Top of Exercise data
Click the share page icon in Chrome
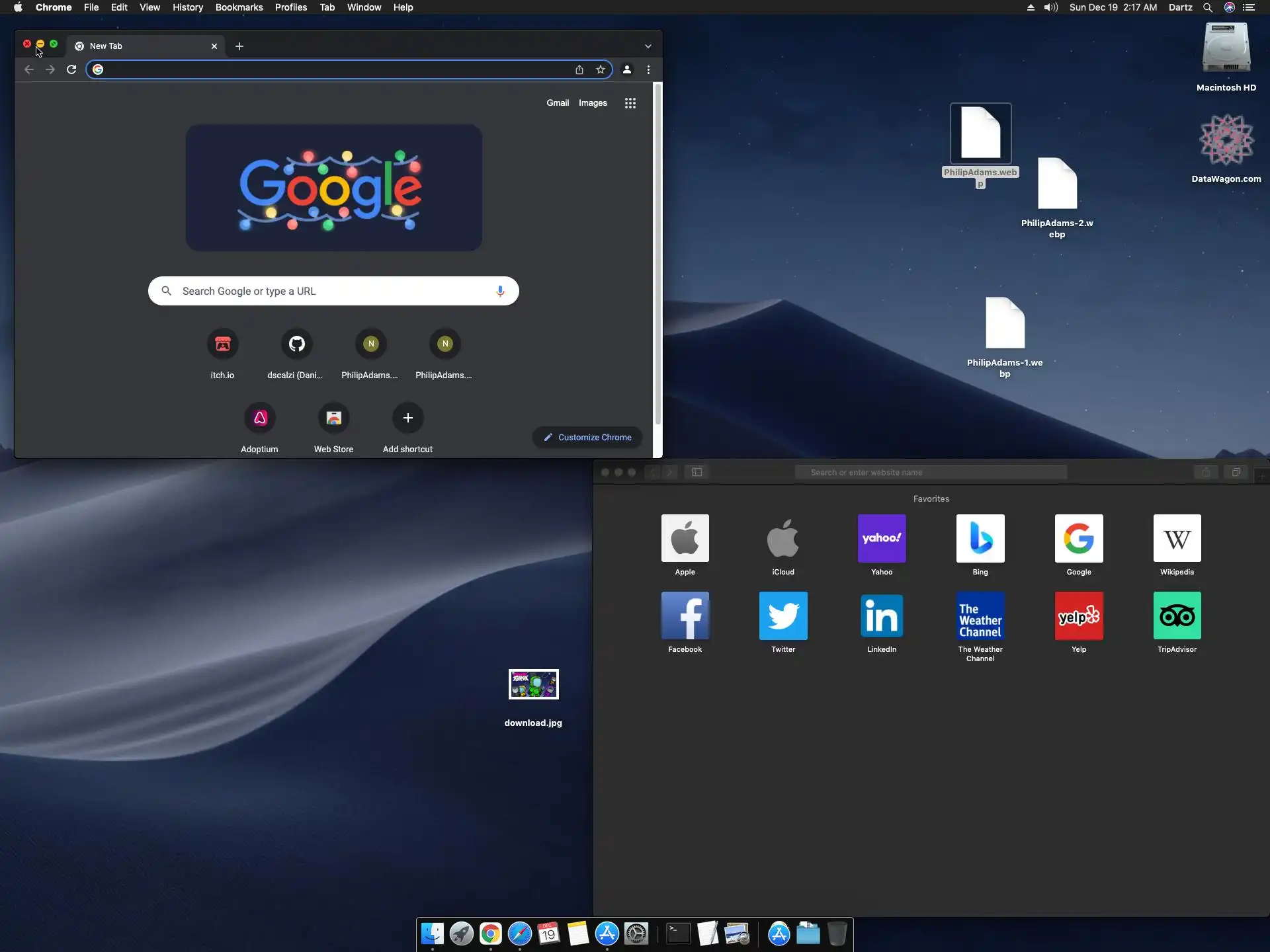The image size is (1270, 952). [579, 69]
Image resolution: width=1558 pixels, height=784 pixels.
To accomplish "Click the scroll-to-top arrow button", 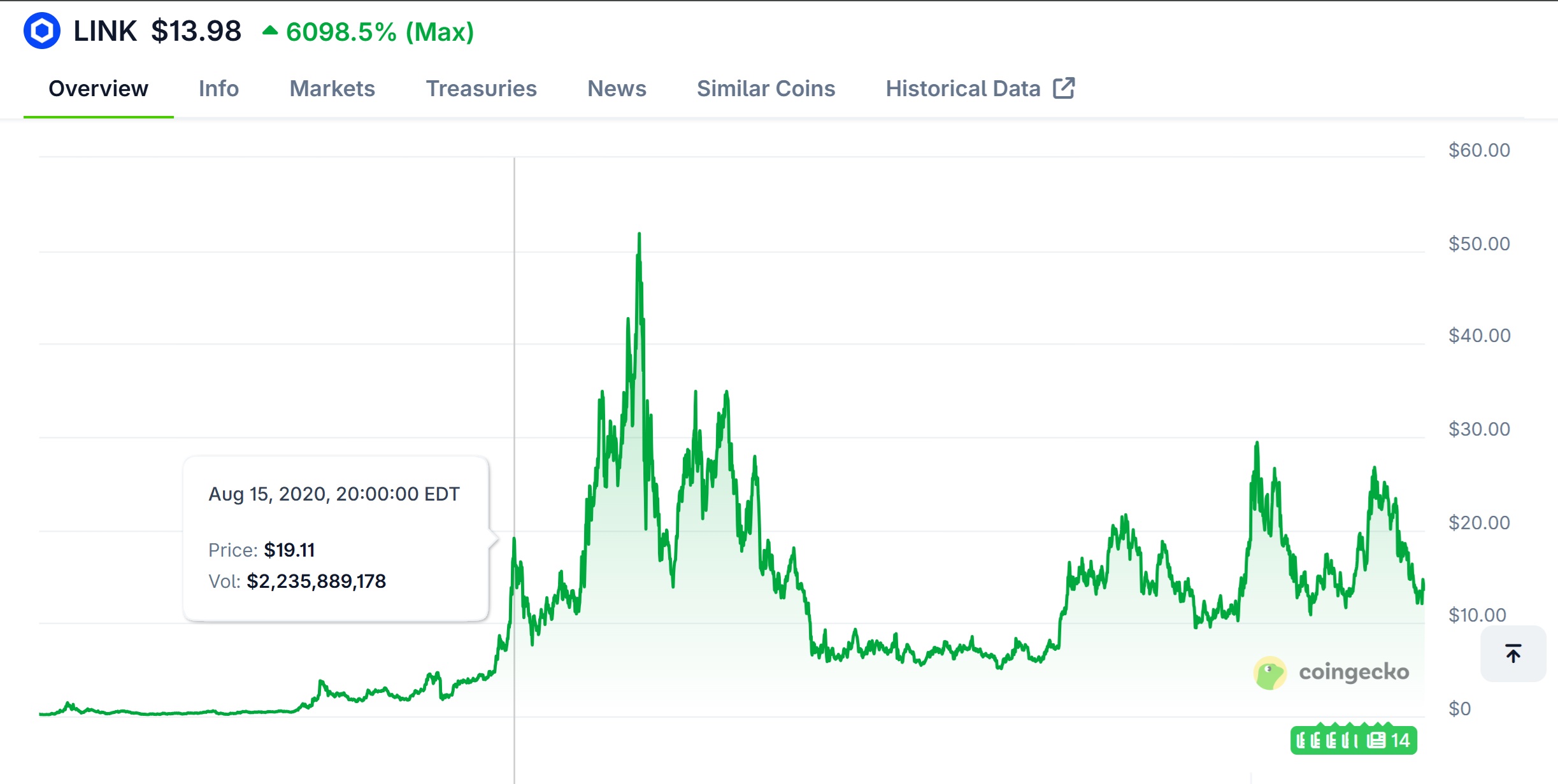I will (x=1513, y=653).
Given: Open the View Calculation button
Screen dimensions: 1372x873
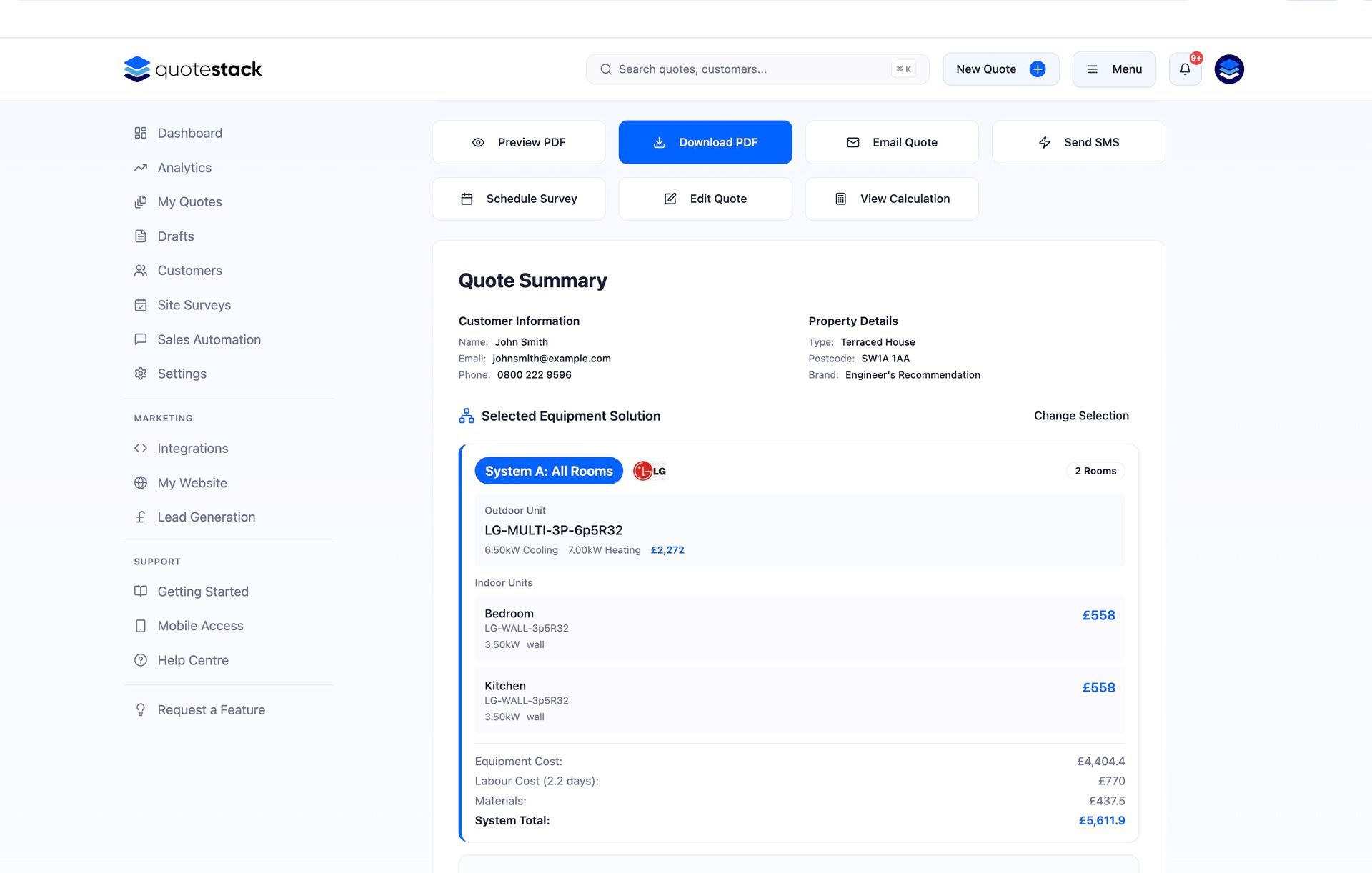Looking at the screenshot, I should click(x=891, y=199).
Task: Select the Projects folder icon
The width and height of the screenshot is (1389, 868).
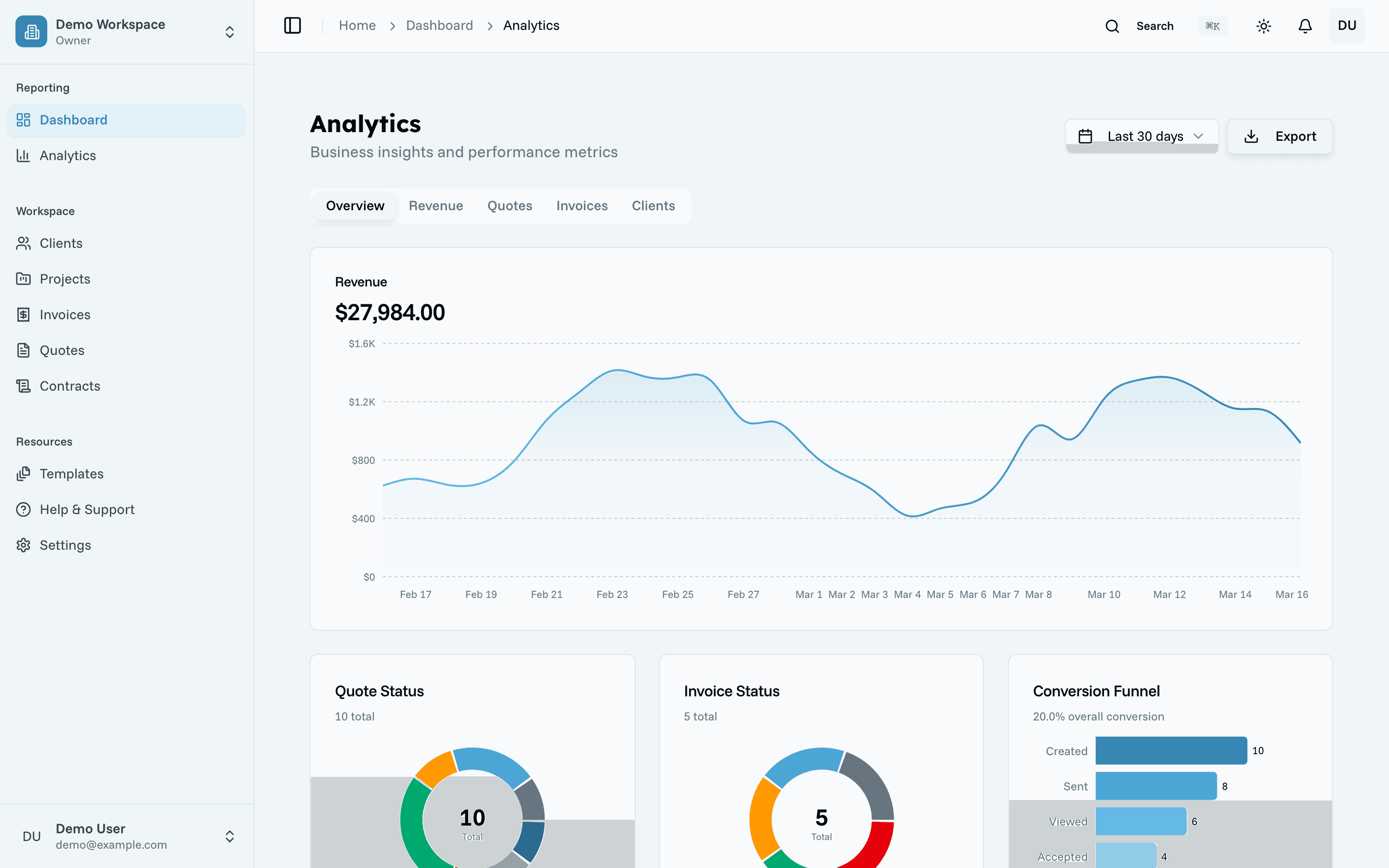Action: 23,278
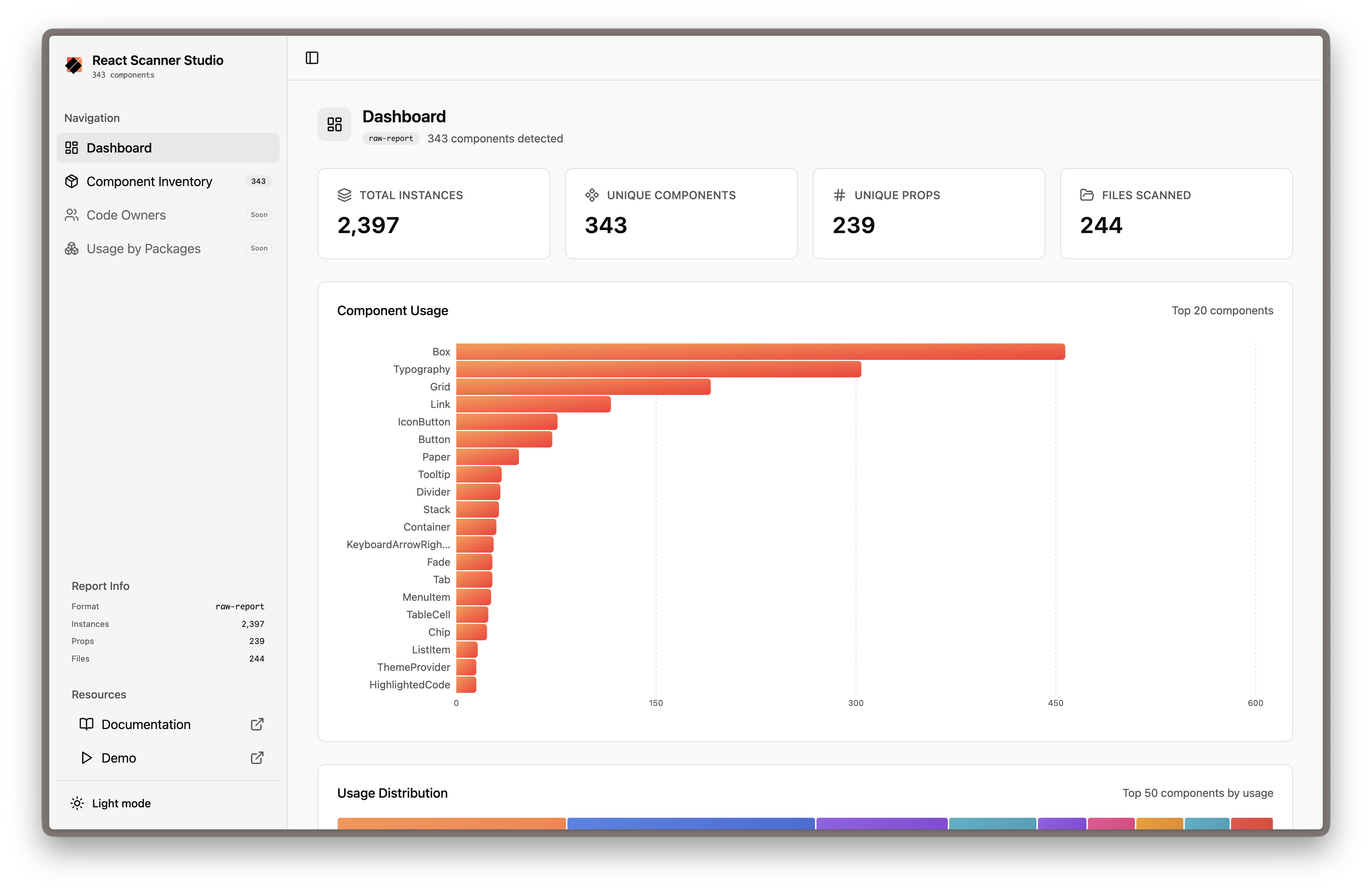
Bottom of Exercise data
:: Task description ::
Reproduce exactly, with nothing added, the lines from the line with "Task: Select the Projects folder icon" through the end of the entries above; pictures are to be left out.

:: Solved exercise ::
Task: Select the Projects folder icon
The width and height of the screenshot is (1389, 868).
Action: 23,278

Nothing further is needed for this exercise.